**What to work on**.
Which lines in the entries below contain the word "help"? Show each of those lines in full.

**Supplied entries**.

____

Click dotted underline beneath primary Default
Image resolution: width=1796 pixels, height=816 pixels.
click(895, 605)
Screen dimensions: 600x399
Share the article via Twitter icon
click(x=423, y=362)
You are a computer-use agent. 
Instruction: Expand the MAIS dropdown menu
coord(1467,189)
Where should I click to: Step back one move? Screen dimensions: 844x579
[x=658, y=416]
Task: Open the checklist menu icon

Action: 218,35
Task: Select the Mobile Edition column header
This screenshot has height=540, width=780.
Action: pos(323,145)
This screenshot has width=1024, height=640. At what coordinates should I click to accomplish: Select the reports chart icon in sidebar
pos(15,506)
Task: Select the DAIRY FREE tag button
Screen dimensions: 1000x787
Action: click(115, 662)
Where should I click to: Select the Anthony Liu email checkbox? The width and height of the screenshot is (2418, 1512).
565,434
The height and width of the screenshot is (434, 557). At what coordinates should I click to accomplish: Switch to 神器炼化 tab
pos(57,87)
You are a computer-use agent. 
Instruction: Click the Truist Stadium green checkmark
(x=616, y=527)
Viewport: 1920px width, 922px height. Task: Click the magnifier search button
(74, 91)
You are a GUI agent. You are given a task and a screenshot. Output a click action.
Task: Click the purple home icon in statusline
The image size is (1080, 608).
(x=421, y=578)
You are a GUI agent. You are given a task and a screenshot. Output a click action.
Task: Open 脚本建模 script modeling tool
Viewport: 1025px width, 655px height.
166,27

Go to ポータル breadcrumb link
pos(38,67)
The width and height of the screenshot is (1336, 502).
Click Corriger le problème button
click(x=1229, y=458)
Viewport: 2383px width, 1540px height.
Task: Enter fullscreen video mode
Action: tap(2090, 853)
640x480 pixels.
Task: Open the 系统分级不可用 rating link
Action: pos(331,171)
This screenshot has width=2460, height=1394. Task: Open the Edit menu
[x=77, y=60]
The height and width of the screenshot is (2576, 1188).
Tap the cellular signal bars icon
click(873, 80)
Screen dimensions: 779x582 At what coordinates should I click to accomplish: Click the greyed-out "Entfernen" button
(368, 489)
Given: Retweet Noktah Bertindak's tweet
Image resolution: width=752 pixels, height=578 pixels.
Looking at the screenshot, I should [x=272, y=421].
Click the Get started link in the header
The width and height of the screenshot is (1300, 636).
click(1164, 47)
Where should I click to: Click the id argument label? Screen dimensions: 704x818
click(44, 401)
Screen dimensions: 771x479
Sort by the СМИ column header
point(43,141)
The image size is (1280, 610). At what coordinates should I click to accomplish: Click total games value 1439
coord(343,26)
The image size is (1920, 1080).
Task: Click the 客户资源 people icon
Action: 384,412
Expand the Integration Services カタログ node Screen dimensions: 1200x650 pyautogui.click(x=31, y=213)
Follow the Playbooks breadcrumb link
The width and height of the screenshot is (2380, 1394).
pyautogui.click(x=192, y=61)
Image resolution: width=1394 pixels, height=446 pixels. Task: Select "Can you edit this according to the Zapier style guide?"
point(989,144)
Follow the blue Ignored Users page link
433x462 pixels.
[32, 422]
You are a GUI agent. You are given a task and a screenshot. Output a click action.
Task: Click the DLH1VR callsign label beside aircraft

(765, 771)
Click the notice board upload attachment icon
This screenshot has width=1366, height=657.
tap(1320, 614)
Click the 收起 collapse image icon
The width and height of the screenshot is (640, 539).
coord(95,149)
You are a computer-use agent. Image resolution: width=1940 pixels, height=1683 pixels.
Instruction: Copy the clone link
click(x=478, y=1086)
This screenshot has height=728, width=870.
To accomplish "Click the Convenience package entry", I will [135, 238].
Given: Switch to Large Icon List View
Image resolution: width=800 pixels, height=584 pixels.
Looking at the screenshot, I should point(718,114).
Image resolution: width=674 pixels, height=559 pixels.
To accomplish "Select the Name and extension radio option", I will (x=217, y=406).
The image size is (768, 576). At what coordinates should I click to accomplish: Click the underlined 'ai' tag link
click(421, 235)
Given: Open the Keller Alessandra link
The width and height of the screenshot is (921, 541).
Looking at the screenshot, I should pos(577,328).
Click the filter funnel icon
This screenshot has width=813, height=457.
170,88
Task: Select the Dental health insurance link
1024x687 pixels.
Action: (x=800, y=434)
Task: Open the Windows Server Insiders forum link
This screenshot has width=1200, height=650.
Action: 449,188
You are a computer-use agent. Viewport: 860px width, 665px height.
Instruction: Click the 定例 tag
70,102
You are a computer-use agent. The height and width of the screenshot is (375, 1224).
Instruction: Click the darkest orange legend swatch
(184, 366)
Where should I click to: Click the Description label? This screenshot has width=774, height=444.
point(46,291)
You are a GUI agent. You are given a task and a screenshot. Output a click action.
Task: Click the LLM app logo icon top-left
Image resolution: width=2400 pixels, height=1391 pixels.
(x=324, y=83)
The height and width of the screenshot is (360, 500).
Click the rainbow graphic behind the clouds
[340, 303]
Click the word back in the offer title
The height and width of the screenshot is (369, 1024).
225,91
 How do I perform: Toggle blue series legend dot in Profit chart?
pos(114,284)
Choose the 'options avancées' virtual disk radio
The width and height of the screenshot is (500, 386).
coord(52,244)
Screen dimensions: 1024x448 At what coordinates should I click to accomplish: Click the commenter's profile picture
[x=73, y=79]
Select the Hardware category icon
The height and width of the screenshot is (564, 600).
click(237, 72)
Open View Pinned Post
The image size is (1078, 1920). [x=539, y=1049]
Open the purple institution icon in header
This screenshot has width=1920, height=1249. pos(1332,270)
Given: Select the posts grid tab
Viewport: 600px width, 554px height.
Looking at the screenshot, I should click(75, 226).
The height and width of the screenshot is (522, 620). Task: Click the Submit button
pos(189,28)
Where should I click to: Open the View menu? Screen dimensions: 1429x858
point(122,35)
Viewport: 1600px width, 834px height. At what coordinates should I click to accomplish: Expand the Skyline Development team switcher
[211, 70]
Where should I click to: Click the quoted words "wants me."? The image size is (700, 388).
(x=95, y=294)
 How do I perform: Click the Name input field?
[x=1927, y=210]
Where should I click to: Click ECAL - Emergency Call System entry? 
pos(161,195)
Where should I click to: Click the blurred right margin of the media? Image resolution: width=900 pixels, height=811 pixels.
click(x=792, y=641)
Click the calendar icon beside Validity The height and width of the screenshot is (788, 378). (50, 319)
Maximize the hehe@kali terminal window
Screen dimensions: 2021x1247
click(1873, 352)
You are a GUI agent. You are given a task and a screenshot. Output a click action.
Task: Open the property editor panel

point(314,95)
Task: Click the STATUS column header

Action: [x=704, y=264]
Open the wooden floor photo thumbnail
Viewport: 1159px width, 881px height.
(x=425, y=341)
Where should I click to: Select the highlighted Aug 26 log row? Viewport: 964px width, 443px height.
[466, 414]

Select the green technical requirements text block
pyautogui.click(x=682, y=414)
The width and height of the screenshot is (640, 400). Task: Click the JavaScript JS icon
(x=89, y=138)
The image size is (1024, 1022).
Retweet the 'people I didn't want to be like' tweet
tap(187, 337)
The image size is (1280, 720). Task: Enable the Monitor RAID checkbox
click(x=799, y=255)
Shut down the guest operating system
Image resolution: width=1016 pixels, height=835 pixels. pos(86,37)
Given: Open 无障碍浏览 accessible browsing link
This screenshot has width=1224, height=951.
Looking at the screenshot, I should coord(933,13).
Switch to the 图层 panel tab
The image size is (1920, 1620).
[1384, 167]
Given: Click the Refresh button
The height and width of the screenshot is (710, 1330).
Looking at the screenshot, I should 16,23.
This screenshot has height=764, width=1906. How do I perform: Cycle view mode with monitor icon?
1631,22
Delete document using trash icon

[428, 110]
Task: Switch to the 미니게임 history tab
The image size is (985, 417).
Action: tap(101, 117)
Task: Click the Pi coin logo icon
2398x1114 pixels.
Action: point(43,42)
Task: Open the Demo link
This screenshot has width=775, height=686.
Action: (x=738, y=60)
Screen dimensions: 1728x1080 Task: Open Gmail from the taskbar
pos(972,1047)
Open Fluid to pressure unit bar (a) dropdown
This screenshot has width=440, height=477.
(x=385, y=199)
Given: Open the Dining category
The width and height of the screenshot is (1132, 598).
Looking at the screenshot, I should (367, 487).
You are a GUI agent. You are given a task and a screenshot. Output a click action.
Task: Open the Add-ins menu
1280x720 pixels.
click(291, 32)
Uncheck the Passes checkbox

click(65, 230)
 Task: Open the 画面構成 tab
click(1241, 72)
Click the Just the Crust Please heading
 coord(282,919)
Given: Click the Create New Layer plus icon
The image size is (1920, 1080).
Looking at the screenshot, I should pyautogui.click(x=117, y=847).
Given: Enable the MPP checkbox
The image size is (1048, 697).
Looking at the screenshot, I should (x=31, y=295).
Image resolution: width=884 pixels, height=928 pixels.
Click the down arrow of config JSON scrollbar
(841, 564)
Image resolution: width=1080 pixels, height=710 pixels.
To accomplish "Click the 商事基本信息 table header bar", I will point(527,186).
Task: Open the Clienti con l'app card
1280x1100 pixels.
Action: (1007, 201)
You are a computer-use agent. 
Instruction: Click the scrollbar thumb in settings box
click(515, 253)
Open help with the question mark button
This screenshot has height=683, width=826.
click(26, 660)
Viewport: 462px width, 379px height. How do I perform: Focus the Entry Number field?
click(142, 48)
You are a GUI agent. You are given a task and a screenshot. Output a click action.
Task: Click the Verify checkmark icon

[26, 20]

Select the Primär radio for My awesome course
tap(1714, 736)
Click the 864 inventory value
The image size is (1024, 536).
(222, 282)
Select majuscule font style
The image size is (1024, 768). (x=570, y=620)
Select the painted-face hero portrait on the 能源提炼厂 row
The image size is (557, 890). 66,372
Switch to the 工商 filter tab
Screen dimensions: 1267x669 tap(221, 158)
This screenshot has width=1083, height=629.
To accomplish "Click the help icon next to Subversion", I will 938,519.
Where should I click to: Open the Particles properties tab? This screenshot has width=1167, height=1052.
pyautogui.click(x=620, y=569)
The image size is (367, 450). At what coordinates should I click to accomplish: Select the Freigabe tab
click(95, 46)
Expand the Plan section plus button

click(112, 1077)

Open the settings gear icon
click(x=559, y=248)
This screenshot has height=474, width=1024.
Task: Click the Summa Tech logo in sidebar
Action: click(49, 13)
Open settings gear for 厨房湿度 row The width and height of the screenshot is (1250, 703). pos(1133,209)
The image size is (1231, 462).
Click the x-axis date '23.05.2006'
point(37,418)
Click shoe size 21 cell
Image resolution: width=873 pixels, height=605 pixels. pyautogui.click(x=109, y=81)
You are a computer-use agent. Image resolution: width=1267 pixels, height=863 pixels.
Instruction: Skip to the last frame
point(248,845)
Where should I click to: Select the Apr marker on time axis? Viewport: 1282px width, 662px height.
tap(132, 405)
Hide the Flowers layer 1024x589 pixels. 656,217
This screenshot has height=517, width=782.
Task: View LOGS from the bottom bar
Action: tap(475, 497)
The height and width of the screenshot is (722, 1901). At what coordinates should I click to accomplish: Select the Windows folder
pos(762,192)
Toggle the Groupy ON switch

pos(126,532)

____

**Solution for this problem**.
Open help with the question mark button
To accomplish "Click the help icon next to Subversion", I will 938,519.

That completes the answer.